=== Document excerpt ===
Fred Grimm

In My Opinion

Florida still owes tree owners in canker scare

 

fgrimm@MiamiHerald.com

They came to be known as the “Gestapo lumberjacks,” state agricultural workers on a chainsaw massacre, bent on destroying backyard citrus trees.

Some 16.5 million commercial citrus trees were removed in Florida’s failed canker-disease campaign before it was abandoned in 2006, but it was the eradication of 600,000 apparently healthy backyard trees in that provoked so much popular outrage.

By 2000, the state’s hired tree cutters faced so much resentment, anger, insults, threats, not to mention the occasional gun-toting homeowner, that police officers were assigned to protect work crews.

Homeowners were compensated with $100 Walmart coupons, hardly enough to make up for the loss of beloved backyard orange and grapefruit trees. They sued.
=== Given information ===
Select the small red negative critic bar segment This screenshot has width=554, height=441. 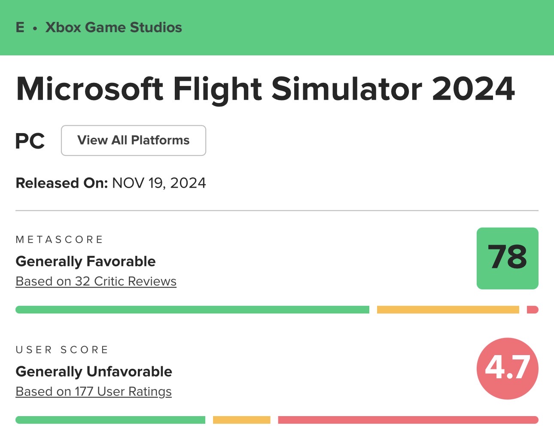533,310
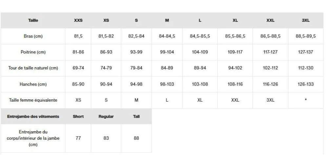Select the Short inseam column header
328x164 pixels.
78,116
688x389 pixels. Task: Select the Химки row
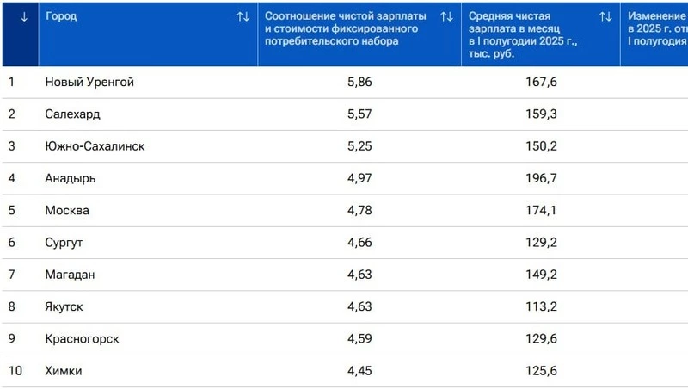coord(64,371)
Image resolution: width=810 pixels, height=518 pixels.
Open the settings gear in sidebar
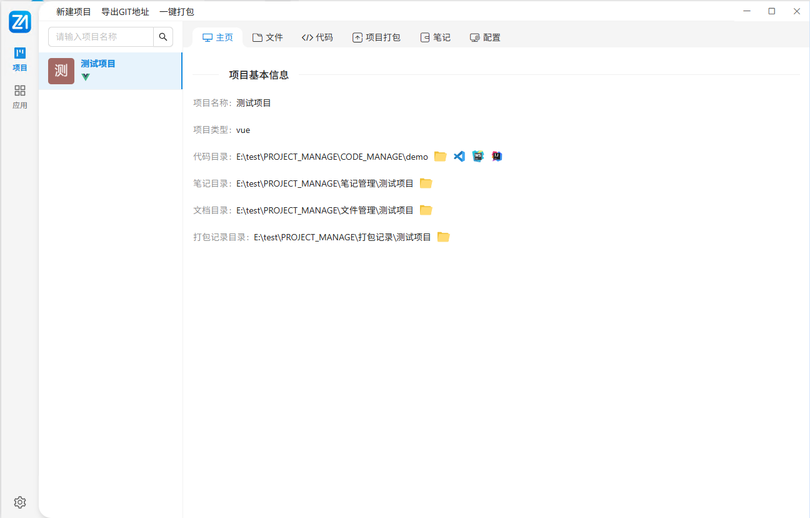(x=20, y=502)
===
#### [Work to complete]
1. In the canker column, what compensation did homeowners get for their lost trees?
2. Repeat the stretch of the canker column from "By 2000, the" through "trees. They sued.".
3. Write the next part of the canker column, picking up after its last sentence.
Nothing in the listing is needed here.

#### [Your responses]
1. Homeowners received $100 Walmart coupons.

2.
By 2000, the state’s hired tree cutters faced so much resentment, anger, insults, threats, not to mention the occasional gun-toting homeowner, that police officers were assigned to protect work crews.

Homeowners were compensated with $100 Walmart coupons, hardly enough to make up for the loss of beloved backyard orange and grapefruit trees. They sued.

3.
A dozen years later, I was startled to find out that the homeowners are still in court, still fighting for adequate compensation for their long lost trees. “When I took this on, my oldest son was 10 years old,” said Robert Gilbert, lead counsel in the five separate county-by-county class-action suits against the Department of Agriculture and Consumer Services. His son has since graduated from college and could probably finish law school before this interminable case ends.

Not that the homeowners haven’t pummeled the state in court in cases that made it to trial. Last year, a jury in decided that the state should compensate 40,000 homeowners in Palm Beach County $12,211,704 for their zapped trees. In Broward, jurors said the state must pay an additional $90 each for the 133,720 healthy citrus trees destroyed in the canker campaign.

The ag department appealed, arguing that the trees, however healthy, were rendered worthless by the canker risk. The 4th District Court of Appeal smashed that argument into orange pulp. “There is evidence in the record that the healthy trees taken had continued to produce the fruit, the juice, the shade, the pleasing aromas, the agreeable vistas — all the virtues for which their owners carefully planted and tended them.”

The judges cited a lack of scientific evidence that the healthy trees were doomed. Then they got at the nub of the thing. “It is apparent from the history of this case that DACS destroyed these privately owned healthy trees not because they were really ‘imminently dangerous’ to anybody but instead to benefit the citrus industry in Florida.”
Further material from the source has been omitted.